Miriam is given a very large expense account, money for clothes, a generous salary, and a maid, Dunstan, who is an experienced detective employed by the agency.  She also has a year old photograph of Vining from which to identify him. She and Dunstan travel through the larger cities of Europe, and finally encounter Vining who shortly thereafter departs for diamond mines of South Africa. Miriam and Dunstan follow him, and I will not spoil your reading with details of what follows.

I liked Miriam. She is honest, straightforward, and has a good sense of humor.  Merrick had been in South Africa, and the descriptions of the diamond mines makes them sound quite appalling.
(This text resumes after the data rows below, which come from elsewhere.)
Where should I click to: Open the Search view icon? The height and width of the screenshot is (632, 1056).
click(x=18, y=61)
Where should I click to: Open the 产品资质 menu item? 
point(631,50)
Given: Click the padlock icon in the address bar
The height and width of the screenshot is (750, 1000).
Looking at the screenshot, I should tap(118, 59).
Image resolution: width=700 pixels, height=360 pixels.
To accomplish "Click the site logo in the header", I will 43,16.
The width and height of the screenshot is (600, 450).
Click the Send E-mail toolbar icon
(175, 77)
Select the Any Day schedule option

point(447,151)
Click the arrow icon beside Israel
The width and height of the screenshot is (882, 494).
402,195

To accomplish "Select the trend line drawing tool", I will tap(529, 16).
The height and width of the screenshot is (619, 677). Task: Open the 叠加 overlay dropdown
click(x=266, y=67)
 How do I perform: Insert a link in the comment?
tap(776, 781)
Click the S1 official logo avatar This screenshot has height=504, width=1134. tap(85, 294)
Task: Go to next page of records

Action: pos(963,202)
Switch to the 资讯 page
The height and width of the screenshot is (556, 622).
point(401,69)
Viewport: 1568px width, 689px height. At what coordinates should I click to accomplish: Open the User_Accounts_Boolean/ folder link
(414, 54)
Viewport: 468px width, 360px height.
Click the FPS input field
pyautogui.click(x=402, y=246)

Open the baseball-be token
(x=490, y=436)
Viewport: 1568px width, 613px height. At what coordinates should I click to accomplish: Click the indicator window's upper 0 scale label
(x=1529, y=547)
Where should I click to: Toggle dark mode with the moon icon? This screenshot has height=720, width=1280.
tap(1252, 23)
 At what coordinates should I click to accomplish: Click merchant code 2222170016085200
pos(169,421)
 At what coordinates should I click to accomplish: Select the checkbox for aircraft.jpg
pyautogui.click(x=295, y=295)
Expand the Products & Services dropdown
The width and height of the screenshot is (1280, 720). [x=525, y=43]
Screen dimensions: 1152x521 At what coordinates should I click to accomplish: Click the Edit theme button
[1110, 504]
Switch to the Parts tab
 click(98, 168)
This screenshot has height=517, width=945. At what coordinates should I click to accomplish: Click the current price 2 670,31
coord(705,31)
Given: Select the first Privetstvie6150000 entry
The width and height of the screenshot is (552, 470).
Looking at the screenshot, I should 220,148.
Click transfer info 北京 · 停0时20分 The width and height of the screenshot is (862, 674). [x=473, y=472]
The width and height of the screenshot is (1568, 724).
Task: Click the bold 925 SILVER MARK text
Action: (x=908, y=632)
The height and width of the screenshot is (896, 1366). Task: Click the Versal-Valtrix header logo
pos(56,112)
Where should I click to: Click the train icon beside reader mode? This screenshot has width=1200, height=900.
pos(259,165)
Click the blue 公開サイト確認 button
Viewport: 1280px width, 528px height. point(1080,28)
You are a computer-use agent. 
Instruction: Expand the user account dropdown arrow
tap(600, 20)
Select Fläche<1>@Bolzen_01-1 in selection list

This book was written in 1888, and some say that it is the first full novel about a female detective, but I will not go into that debate here. This issue is discussed in some detail in the introduction to this book by Mike Ashley. This novel was not a commercial success, and later Merrick would buy up and destroy all the copies of it that he could find. The reason for this is not known.  He went on to write other novels, but never wrote another detective story. This book has been republished by The British Library and is available in paper and ebook forms.

I have read this book for the 2014 Vintage Mystery Bingo Challenge in the category of a book read by a fellow challenger. This book was reviewed by Les Blatt in May.